The Bartlett is celebrating the establishment of the UCL Institute for Environmental Design & Engineering (UCL-IEDE) and the UCL Institute for Sustainable Heritage (UCL-ISH). 

Staff and students at the new institutes were part of the highly successful Bartlett School of Graduate Studies (BSGS), which was dissolved this summer after 22 years after graduating over 6000 masters degrees and nearly 300 PhDs during its lifetime.  

The continued successes of the BSGS have led to the creation of the new institutes, who will build on its rich history and continue to develop existing and new initiatives in the areas of world-class research, teaching and partnerships. 

Existing parts of the School, the former Centre for Sustainable Heritage, and the EDE, FEM and Light & Lighting programmes respectively, are forming the foundation for the UCL Institute of Sustainable Heritage and the UCL Institute of Environmental Design and Engineering.

Both will sit alongside with the two existing Institutes of Sustainable Resources and Energy as a part of the new Bartlett School of Environment, Energy and Resources (BSEER)

The Space Group will be renamed the Space Syntax Laboratory and will co-locate with The Bartlett School of Architecture, offering an opportunity to explore collaborations between quite different approaches to architectural research.

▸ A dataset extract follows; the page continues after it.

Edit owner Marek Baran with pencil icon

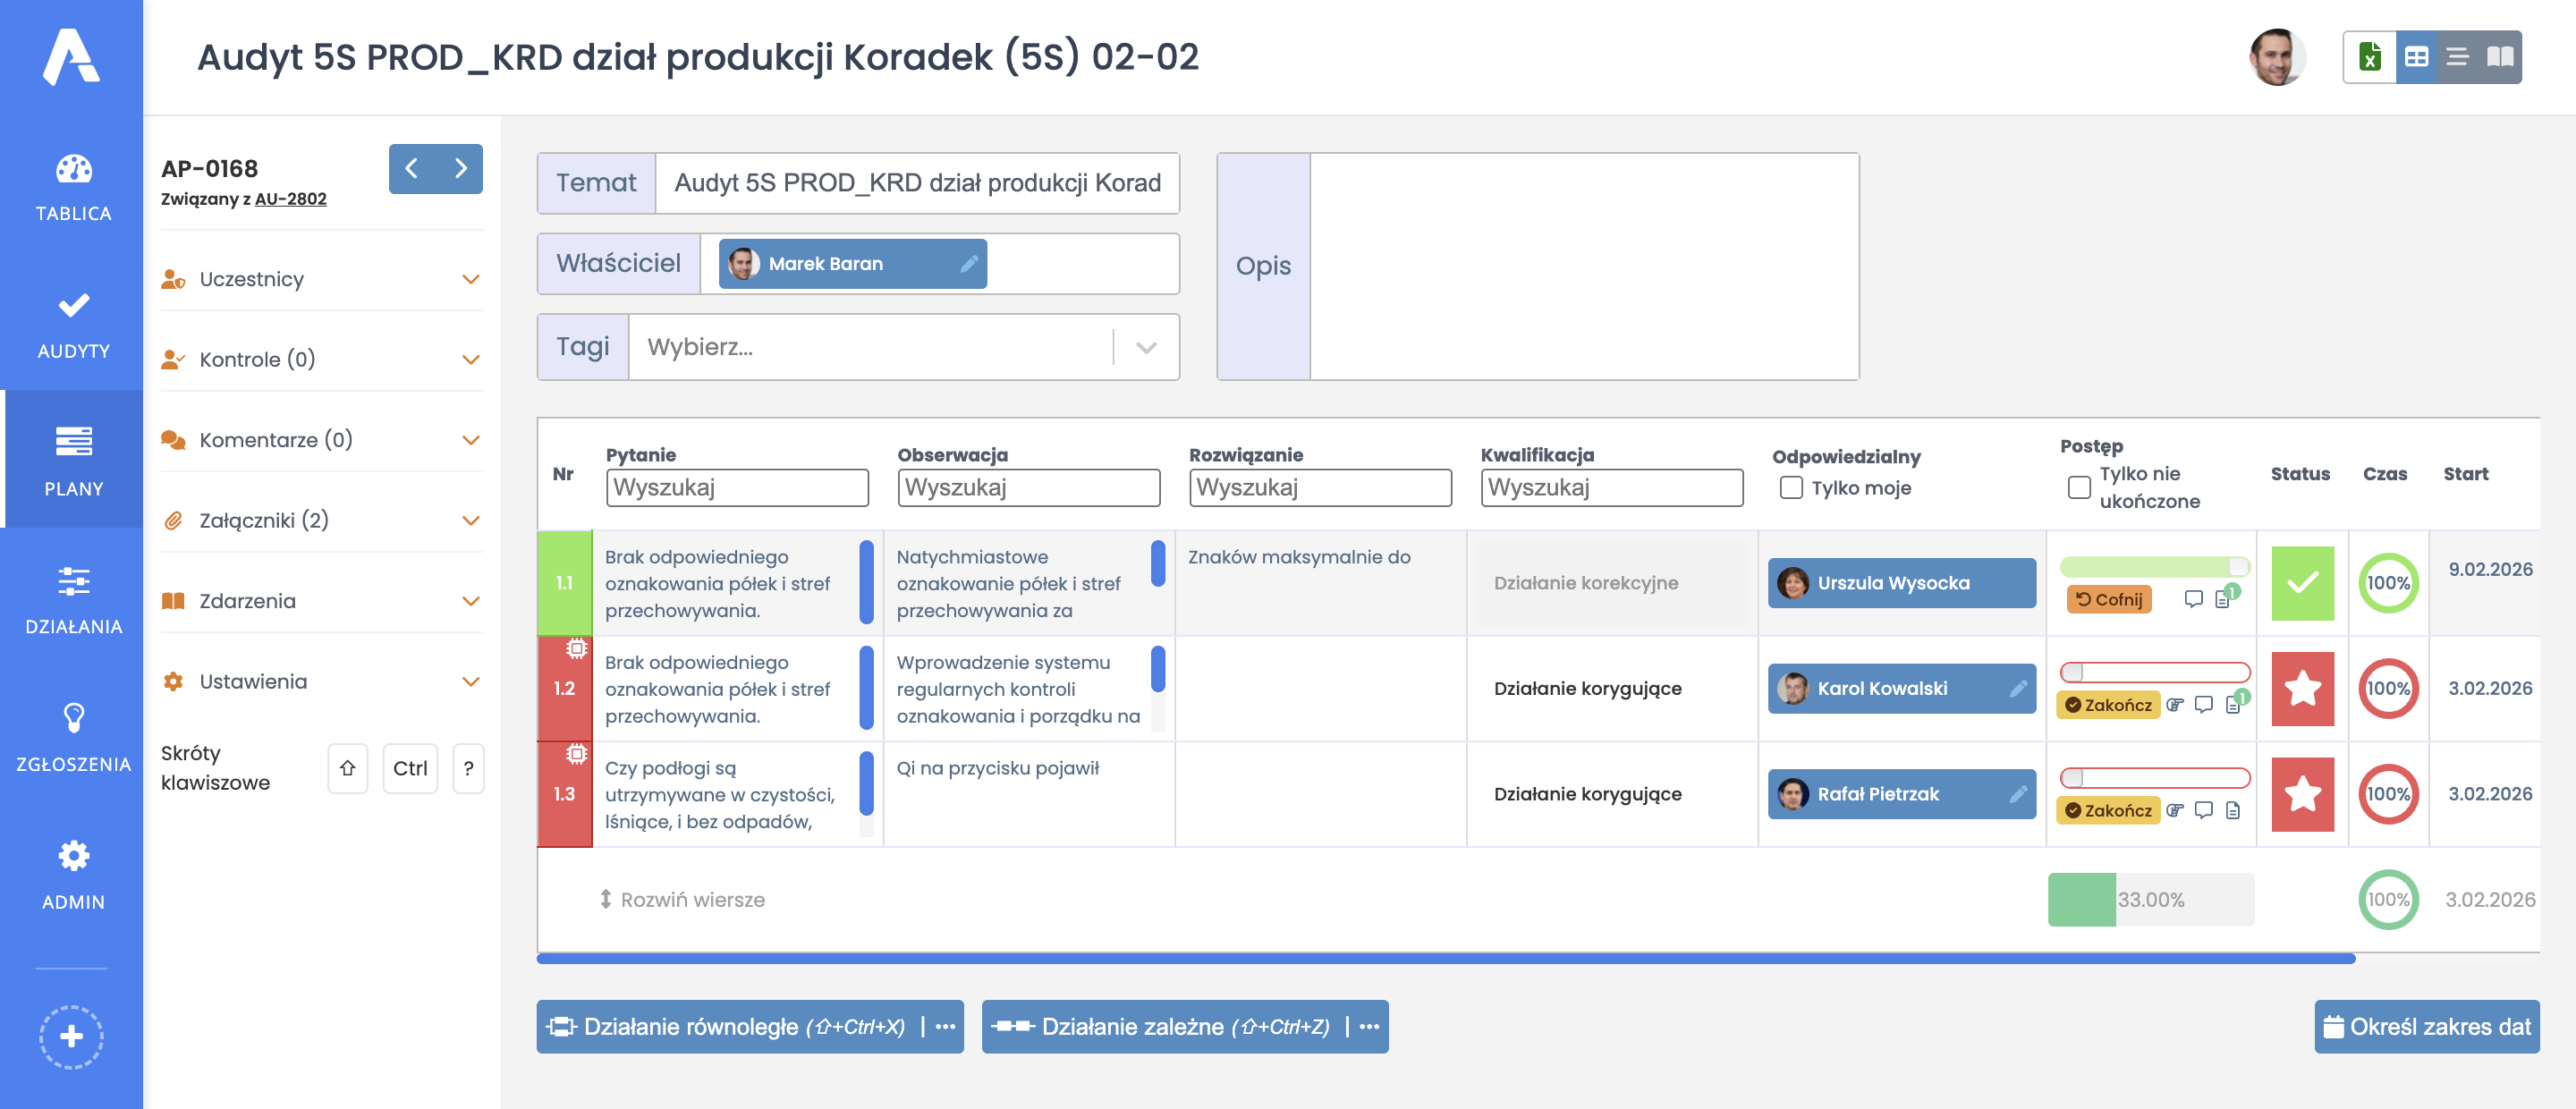pyautogui.click(x=968, y=264)
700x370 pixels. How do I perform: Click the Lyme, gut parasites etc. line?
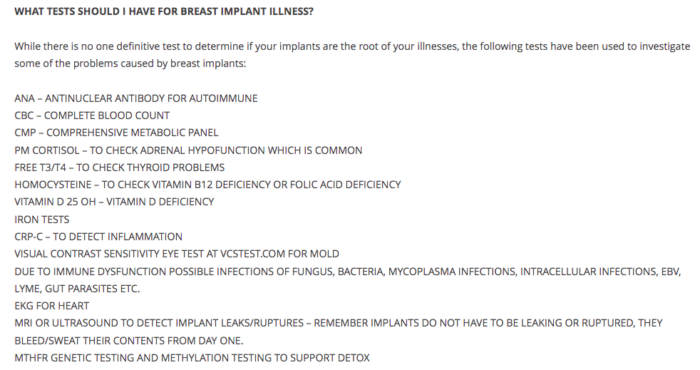point(77,289)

Alan Penn, Dean of The Bartlett, UCL’s faculty of the built environment, said about the establishment of the new institutes:

“Change is one of the key indicators of a thriving academic culture. BSGS has been a truly successful breeding ground, giving birth to groups, institutes and whole schools over its life, and I will be sad to see it go, but equally excited to see what the future brings. 

In this case the four institutes under the umbrella of the new Bartlett School of Environment, Energy and Resources mark the coming of age of ideas about built environment research first pioneered by Richard Llwelyn Davies at The Bartlett in the 1960’s, but under the radically different context that we see today where globalisation, new technology and the challenges of climate change and sustainability create real urgency and a widespread perception of the centrality of the built environment to the future of the planet, economy and society at large.”